A Conference Hosted by the Tocqueville Project of Brigham Young University, with Funding from The John Adams Center for the Study of Faith, Philosophy and Public Affairs and The Sutherland Institute.

Is the Constitution as understood by the Founders at risk?   If so, then how so, and what caused this?  And would the passing of the Founders’ Constitution represent a grave threat (as Tea Partiers or Glenn Beck would have it) or rather a welcome moment in the progressive unfolding of basic principles of freedom and equality? Can our deepest constitutional concerns be addressed through ordinary political means, or are our problems fundamentally moral and spiritual?
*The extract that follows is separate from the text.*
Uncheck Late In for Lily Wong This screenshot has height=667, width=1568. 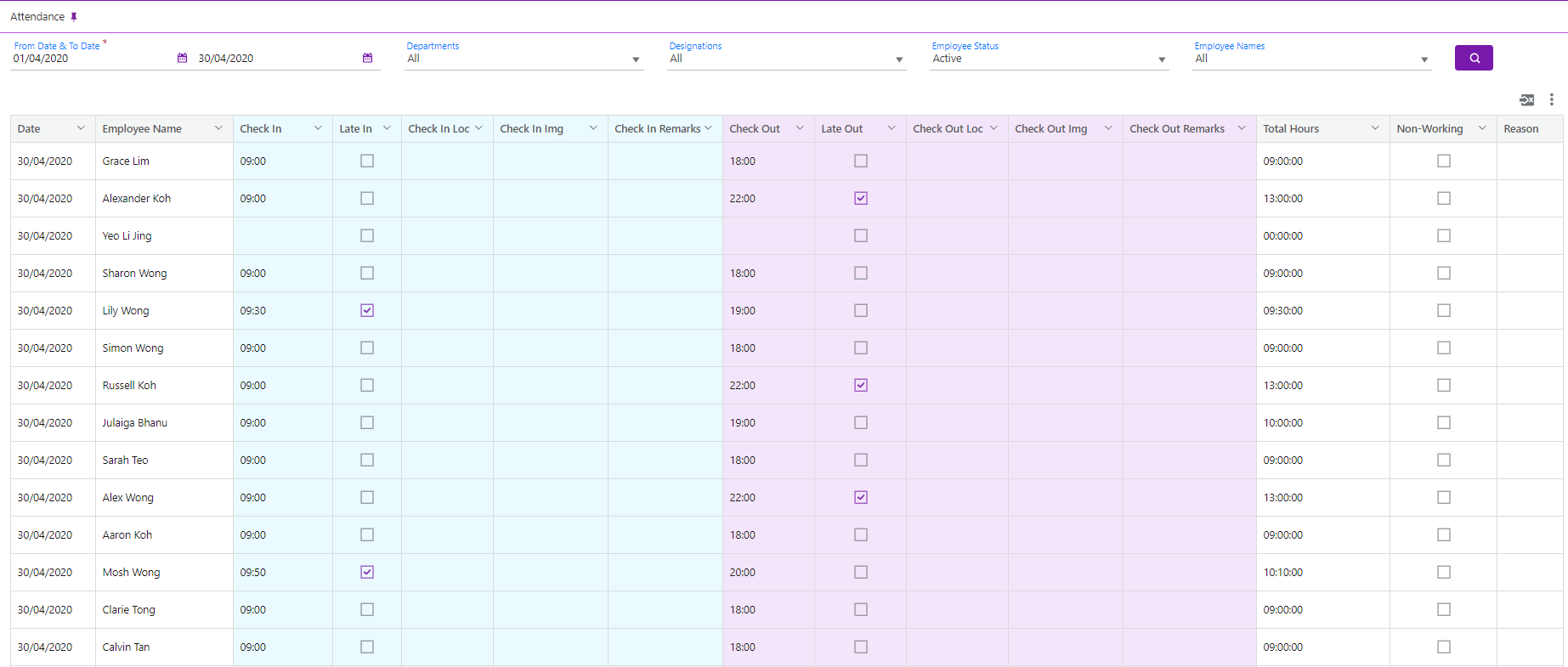click(367, 311)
Conference Director : Ralph C. Hancock, BYU Professor of Political Science and President of the John Adams Center.  Author of The Responsibility of Reason: Theory and Practice in a Liberal-Democratic Age.

Visiting Speakers:

Paul Rahe , Charles O. Lee and Louise K. Lee Chair in Western Heritage and Professor of History, Hillsdale College, Author of  Soft Despotism, Democracy’s Drift. “Montesquieu and the Foundations of American Constitutionalism,”

Charles R. Kesler , Dengler-Dykema Distinguished Professor of Government, Claremont McKenna College, editor of the Federalist Papers and of the Claremont Review of Books: “Restoring Constitutionalism”
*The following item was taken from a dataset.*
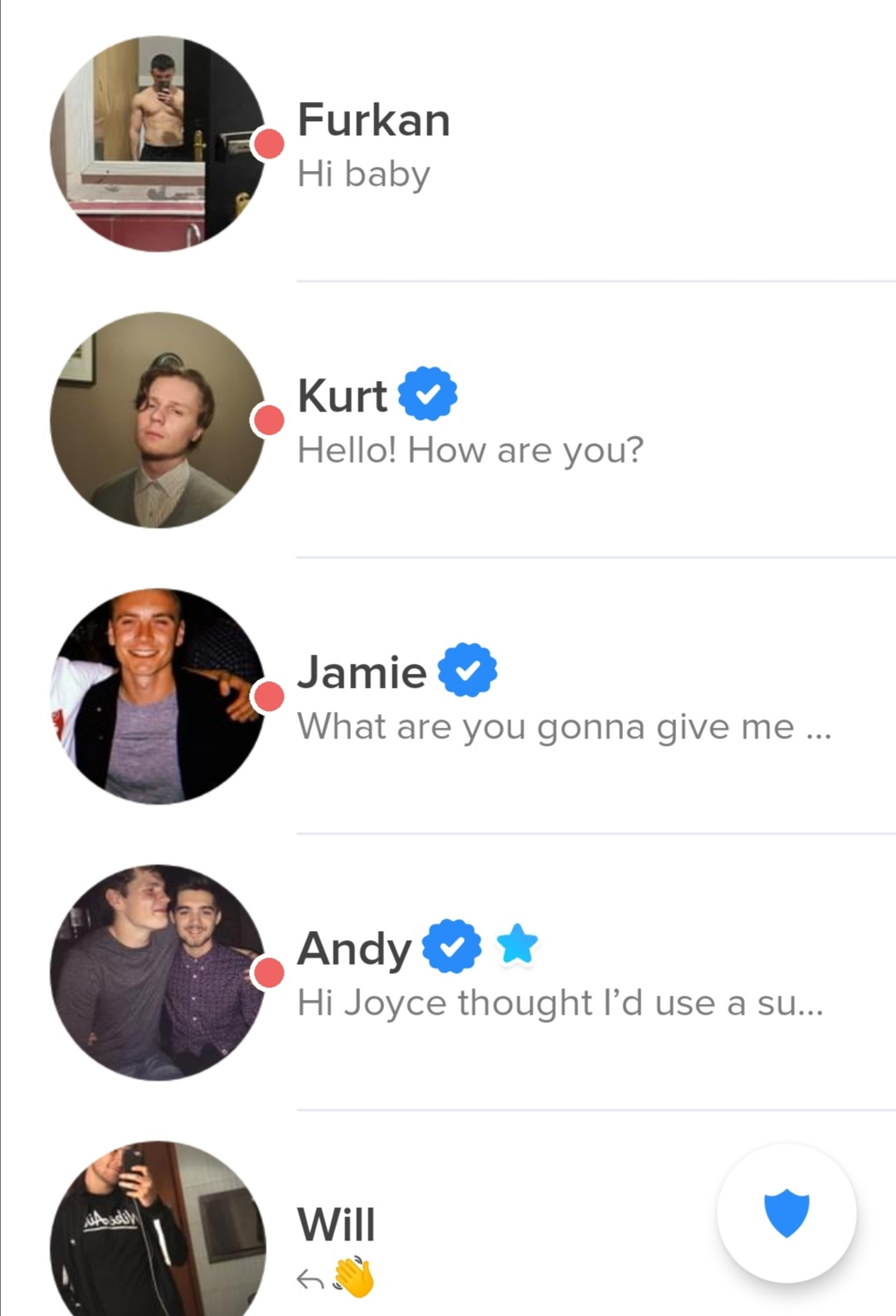Click Kurt's blue verified badge
This screenshot has height=1316, width=896.
(x=427, y=393)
William Voegeli , Visiting scholar at Claremont McKenna College’s Henry Salvatori Center, contributing editor of the Claremont Review of Books and the author of Never Enough: America’s Limitless Welfare State : “Populism and Constitutionalism”

Peter Lawler , Dana Professor of Government at Berry College in Georgia, editor-in-chief of Perspectives on Political Science, and author of Modern and American Dignity : “Toward a Consistent Ethic of Judicial Review: Our Founding and Legislative Compromise.”

Rogers Smith , Christopher H. Browne Distinguished Professor of Political Science at the University of Pennsylvania, author of “Oligarchies in America? Reflections on Tocqueville’s Fears”: “The Constitutional Philosophy of Barack Obama.”